Saved entries:

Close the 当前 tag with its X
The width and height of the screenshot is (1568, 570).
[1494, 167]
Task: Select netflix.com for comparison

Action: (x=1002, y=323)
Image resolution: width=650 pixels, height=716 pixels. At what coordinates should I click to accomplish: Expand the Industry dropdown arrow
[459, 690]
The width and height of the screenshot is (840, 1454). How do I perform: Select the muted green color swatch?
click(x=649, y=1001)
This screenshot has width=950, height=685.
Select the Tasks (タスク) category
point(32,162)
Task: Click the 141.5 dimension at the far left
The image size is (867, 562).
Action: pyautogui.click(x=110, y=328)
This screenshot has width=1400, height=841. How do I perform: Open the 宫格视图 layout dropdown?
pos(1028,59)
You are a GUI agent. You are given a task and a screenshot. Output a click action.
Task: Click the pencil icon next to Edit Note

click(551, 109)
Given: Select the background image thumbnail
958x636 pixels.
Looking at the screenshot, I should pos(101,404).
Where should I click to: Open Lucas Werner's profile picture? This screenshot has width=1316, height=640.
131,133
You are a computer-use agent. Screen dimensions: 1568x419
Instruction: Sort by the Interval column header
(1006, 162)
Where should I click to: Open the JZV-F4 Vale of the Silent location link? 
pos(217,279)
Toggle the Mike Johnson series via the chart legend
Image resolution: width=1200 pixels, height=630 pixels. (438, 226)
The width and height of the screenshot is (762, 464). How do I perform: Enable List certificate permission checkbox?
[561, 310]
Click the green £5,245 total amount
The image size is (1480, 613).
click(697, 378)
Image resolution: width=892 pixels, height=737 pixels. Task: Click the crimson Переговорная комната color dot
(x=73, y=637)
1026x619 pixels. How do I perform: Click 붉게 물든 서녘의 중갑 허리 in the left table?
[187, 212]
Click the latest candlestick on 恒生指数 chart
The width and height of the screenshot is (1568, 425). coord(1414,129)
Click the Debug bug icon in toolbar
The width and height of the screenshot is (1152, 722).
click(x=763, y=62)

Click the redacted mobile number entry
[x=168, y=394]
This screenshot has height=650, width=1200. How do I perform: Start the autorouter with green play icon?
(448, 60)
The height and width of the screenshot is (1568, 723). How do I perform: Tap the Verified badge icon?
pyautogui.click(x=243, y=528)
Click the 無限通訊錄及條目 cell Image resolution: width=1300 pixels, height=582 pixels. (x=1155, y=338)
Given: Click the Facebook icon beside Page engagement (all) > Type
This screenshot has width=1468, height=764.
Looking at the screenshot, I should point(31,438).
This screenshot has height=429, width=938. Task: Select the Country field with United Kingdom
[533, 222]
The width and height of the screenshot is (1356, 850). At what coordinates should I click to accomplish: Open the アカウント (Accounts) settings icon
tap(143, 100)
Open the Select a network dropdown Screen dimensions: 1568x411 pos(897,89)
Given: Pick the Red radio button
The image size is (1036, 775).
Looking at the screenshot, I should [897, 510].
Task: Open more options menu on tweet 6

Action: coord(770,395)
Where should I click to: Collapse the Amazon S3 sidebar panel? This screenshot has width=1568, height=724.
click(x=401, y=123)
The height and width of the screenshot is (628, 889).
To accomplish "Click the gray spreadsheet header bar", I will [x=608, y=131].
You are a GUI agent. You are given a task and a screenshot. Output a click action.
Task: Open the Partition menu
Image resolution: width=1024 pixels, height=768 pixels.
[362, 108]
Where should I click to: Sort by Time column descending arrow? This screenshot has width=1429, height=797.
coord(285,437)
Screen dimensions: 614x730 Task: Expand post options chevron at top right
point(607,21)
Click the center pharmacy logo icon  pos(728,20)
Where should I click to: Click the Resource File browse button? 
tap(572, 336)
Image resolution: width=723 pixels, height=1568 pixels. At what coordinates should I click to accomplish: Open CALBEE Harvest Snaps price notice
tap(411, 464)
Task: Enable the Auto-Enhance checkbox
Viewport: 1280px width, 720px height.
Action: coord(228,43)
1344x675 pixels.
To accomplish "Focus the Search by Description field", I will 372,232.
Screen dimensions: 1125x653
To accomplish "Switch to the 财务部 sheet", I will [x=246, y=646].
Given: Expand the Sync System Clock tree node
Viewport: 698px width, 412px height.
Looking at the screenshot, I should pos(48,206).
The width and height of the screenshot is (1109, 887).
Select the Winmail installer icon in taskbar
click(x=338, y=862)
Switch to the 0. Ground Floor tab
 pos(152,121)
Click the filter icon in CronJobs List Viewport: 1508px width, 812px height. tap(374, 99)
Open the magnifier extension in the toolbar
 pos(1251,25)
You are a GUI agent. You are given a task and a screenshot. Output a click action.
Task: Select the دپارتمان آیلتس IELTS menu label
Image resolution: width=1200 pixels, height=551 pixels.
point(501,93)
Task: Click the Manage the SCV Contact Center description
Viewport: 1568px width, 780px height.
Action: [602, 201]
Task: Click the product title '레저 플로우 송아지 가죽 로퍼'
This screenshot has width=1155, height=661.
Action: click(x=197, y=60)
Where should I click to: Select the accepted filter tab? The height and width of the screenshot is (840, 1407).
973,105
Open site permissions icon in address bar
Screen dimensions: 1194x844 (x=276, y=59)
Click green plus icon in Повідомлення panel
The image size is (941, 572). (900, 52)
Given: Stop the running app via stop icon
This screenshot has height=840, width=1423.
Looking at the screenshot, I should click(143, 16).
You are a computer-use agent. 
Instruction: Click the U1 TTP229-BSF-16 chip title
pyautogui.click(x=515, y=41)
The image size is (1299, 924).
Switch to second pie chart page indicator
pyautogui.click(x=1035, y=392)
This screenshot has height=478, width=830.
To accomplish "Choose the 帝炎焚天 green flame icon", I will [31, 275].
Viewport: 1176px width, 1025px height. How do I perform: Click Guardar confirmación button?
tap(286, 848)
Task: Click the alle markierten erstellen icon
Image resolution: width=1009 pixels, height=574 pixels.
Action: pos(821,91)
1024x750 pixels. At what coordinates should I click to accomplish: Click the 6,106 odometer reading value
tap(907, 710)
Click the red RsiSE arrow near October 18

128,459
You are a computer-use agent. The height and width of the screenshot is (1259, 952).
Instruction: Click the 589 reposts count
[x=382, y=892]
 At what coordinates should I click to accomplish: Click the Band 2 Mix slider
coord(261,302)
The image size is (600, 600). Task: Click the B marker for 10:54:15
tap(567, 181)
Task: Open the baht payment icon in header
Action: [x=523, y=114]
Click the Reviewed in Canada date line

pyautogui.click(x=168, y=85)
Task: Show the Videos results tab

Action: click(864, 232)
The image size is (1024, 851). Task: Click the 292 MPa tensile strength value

What you should do - A complete, exact transcription of the data above is required.

Solution to this task -
Close the 当前 tag with its X
The width and height of the screenshot is (1568, 570).
[1494, 167]
Task: Select netflix.com for comparison

Action: (x=1002, y=323)
Image resolution: width=650 pixels, height=716 pixels. At what coordinates should I click to accomplish: Expand the Industry dropdown arrow
[459, 690]
The width and height of the screenshot is (840, 1454). How do I perform: Select the muted green color swatch?
click(x=649, y=1001)
This screenshot has width=950, height=685.
Select the Tasks (タスク) category
point(32,162)
Task: Click the 141.5 dimension at the far left
The image size is (867, 562).
Action: pyautogui.click(x=110, y=328)
This screenshot has width=1400, height=841. How do I perform: Open the 宫格视图 layout dropdown?
pos(1028,59)
You are a GUI agent. You are given a task and a screenshot. Output a click action.
Task: Click the pencil icon next to Edit Note

click(551, 109)
Given: Select the background image thumbnail
958x636 pixels.
Looking at the screenshot, I should pos(101,404).
Where should I click to: Open Lucas Werner's profile picture? This screenshot has width=1316, height=640.
131,133
You are a computer-use agent. Screen dimensions: 1568x419
Instruction: Sort by the Interval column header
(1006, 162)
Where should I click to: Open the JZV-F4 Vale of the Silent location link? 
pos(217,279)
Toggle the Mike Johnson series via the chart legend
Image resolution: width=1200 pixels, height=630 pixels. (438, 226)
The width and height of the screenshot is (762, 464). How do I perform: Enable List certificate permission checkbox?
[561, 310]
Click the green £5,245 total amount
The image size is (1480, 613).
click(697, 378)
Image resolution: width=892 pixels, height=737 pixels. Task: Click the crimson Переговорная комната color dot
(x=73, y=637)
1026x619 pixels. How do I perform: Click 붉게 물든 서녘의 중갑 허리 in the left table?
[187, 212]
Click the latest candlestick on 恒生指数 chart
The width and height of the screenshot is (1568, 425). coord(1414,129)
Click the Debug bug icon in toolbar
The width and height of the screenshot is (1152, 722).
click(x=763, y=62)

Click the redacted mobile number entry
[x=168, y=394]
This screenshot has height=650, width=1200. How do I perform: Start the autorouter with green play icon?
(448, 60)
The height and width of the screenshot is (1568, 723). How do I perform: Tap the Verified badge icon?
pyautogui.click(x=243, y=528)
Click the 無限通訊錄及條目 cell Image resolution: width=1300 pixels, height=582 pixels. (x=1155, y=338)
Given: Click the Facebook icon beside Page engagement (all) > Type
This screenshot has width=1468, height=764.
Looking at the screenshot, I should point(31,438).
This screenshot has height=429, width=938. Task: Select the Country field with United Kingdom
[533, 222]
The width and height of the screenshot is (1356, 850). At what coordinates should I click to accomplish: Open the アカウント (Accounts) settings icon
tap(143, 100)
Open the Select a network dropdown Screen dimensions: 1568x411 pos(897,89)
Given: Pick the Red radio button
The image size is (1036, 775).
Looking at the screenshot, I should [897, 510].
Task: Open more options menu on tweet 6

Action: coord(770,395)
Where should I click to: Collapse the Amazon S3 sidebar panel? This screenshot has width=1568, height=724.
click(x=401, y=123)
The height and width of the screenshot is (628, 889).
To accomplish "Click the gray spreadsheet header bar", I will [x=608, y=131].
You are a GUI agent. You are given a task and a screenshot. Output a click action.
Task: Open the Partition menu
Image resolution: width=1024 pixels, height=768 pixels.
[362, 108]
Where should I click to: Sort by Time column descending arrow? This screenshot has width=1429, height=797.
coord(285,437)
Screen dimensions: 614x730 Task: Expand post options chevron at top right
point(607,21)
Click the center pharmacy logo icon  pos(728,20)
Where should I click to: Click the Resource File browse button? 
tap(572, 336)
Image resolution: width=723 pixels, height=1568 pixels. At what coordinates should I click to accomplish: Open CALBEE Harvest Snaps price notice
tap(411, 464)
Task: Enable the Auto-Enhance checkbox
Viewport: 1280px width, 720px height.
Action: coord(228,43)
1344x675 pixels.
To accomplish "Focus the Search by Description field", I will 372,232.
Screen dimensions: 1125x653
To accomplish "Switch to the 财务部 sheet", I will [x=246, y=646].
Given: Expand the Sync System Clock tree node
Viewport: 698px width, 412px height.
Looking at the screenshot, I should pos(48,206).
The width and height of the screenshot is (1109, 887).
Select the Winmail installer icon in taskbar
click(x=338, y=862)
Switch to the 0. Ground Floor tab
 pos(152,121)
Click the filter icon in CronJobs List Viewport: 1508px width, 812px height. tap(374, 99)
Open the magnifier extension in the toolbar
 pos(1251,25)
You are a GUI agent. You are given a task and a screenshot. Output a click action.
Task: Select the دپارتمان آیلتس IELTS menu label
Image resolution: width=1200 pixels, height=551 pixels.
point(501,93)
Task: Click the Manage the SCV Contact Center description
Viewport: 1568px width, 780px height.
Action: [602, 201]
Task: Click the product title '레저 플로우 송아지 가죽 로퍼'
This screenshot has width=1155, height=661.
Action: click(x=197, y=60)
Where should I click to: Select the accepted filter tab? The height and width of the screenshot is (840, 1407).
973,105
Open site permissions icon in address bar
Screen dimensions: 1194x844 (x=276, y=59)
Click green plus icon in Повідомлення panel
The image size is (941, 572). (900, 52)
Given: Stop the running app via stop icon
This screenshot has height=840, width=1423.
Looking at the screenshot, I should click(143, 16).
You are a computer-use agent. 
Instruction: Click the U1 TTP229-BSF-16 chip title
pyautogui.click(x=515, y=41)
The image size is (1299, 924).
Switch to second pie chart page indicator
pyautogui.click(x=1035, y=392)
This screenshot has height=478, width=830.
To accomplish "Choose the 帝炎焚天 green flame icon", I will [31, 275].
Viewport: 1176px width, 1025px height. How do I perform: Click Guardar confirmación button?
tap(286, 848)
Task: Click the alle markierten erstellen icon
Image resolution: width=1009 pixels, height=574 pixels.
Action: pos(821,91)
1024x750 pixels. At what coordinates should I click to accomplish: Click the 6,106 odometer reading value
tap(907, 710)
Click the red RsiSE arrow near October 18

128,459
You are a computer-use agent. The height and width of the screenshot is (1259, 952).
Instruction: Click the 589 reposts count
[x=382, y=892]
 At what coordinates should I click to accomplish: Click the Band 2 Mix slider
coord(261,302)
The image size is (600, 600). Task: Click the B marker for 10:54:15
tap(567, 181)
Task: Open the baht payment icon in header
Action: [x=523, y=114]
Click the Reviewed in Canada date line

pyautogui.click(x=168, y=85)
Task: Show the Videos results tab

Action: click(864, 232)
The image size is (1024, 851). Task: Click the 292 MPa tensile strength value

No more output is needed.